Today’s witches want to help you live your best life, or, as the Oracle of L.A. told The Los Angeles Times: “My contribution is to … cultivate beauty and love in my clients and help them thrive.”

Witches don’t stick to a pre-made list of duties and no government entity oversees them or makes sure they pass any kind of education training — so buyer beware — but their known services include things like herbal workshops, love spells and communing with spirits. Each task comes with a hefty price, some that run up to $200 an hour.

One of the Oracle’s clients calls their sessions “part therapy, part religious ritual.”

“I would say she’s doing spiritual coaching,” comedian and writer Sara Benincasa told the Times. “You can go to see her the way you might see a rabbi or pastor.”

Witches and their followers aren’t few or far between, either. A Pew Research Center poll form 2017 found that 40 percent of respondents believe in psychics and another 40 percent believe that inanimate objects have spiritual energies.
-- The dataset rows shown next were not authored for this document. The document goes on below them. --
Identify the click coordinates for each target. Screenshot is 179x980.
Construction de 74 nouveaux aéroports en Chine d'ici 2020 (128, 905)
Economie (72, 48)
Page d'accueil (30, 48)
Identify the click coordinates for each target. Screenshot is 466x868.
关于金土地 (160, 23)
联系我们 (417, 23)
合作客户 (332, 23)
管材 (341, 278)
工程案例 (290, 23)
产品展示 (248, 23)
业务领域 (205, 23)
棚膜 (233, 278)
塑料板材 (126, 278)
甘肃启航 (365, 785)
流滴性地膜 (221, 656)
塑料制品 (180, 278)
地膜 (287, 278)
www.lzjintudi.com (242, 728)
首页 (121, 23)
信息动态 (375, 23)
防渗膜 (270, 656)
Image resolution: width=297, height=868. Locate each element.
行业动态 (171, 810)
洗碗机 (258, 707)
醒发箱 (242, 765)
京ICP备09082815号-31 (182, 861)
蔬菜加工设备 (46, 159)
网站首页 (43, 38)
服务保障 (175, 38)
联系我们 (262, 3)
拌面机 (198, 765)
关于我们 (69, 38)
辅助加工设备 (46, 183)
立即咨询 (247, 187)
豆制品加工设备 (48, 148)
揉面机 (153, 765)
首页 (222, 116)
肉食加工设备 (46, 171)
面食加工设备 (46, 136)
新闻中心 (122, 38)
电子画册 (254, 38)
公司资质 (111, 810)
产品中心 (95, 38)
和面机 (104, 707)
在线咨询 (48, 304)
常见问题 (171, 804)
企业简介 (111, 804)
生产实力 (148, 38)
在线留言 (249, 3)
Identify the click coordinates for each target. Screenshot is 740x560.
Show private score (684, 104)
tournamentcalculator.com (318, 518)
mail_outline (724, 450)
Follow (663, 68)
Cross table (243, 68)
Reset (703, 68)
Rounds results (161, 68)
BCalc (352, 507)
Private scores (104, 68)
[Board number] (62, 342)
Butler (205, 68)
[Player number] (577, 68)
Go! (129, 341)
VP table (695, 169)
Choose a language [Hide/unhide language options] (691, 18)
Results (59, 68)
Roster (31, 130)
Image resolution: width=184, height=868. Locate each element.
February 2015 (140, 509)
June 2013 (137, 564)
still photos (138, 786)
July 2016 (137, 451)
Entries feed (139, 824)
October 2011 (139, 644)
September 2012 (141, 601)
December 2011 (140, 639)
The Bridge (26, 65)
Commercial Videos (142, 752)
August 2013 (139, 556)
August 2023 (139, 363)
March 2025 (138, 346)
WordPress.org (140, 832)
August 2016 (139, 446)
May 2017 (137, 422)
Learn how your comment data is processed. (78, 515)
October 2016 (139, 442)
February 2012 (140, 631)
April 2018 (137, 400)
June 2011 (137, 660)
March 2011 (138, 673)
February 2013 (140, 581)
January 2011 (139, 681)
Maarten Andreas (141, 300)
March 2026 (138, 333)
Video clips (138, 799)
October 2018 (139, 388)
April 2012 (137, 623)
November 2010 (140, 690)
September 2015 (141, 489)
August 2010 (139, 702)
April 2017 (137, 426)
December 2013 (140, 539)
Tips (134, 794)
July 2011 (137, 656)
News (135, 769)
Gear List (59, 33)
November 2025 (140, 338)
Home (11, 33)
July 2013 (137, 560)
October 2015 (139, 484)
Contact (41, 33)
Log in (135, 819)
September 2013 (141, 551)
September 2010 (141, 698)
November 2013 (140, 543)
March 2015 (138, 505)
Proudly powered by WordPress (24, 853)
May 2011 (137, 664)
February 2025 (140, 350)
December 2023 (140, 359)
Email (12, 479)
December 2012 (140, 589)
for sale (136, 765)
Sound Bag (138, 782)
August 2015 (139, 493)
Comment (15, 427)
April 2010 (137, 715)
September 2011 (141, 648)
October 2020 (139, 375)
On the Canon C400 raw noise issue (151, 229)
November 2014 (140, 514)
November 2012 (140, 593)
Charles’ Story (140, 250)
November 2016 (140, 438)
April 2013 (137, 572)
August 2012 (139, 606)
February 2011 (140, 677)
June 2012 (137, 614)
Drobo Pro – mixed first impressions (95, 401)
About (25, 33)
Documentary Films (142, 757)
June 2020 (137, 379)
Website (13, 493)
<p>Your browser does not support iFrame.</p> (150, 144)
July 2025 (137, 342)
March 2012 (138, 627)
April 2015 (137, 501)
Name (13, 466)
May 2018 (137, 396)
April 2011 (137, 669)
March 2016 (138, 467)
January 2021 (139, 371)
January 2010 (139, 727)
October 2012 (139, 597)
About a third believe in reincarnation and nearly another third believe in astrology.

“Interest in witchcraft waxes and wanes, but it is waxing, again, particularly among young women,” explained Helen Berger, a professor at Brandeis University who studies witches.

But not all interest in witches is positive, she explained.

“It makes people very nervous, the possibility that witches do have powers,” Berger said. “If witches have the power to heal you, do they also have the power to harm you?”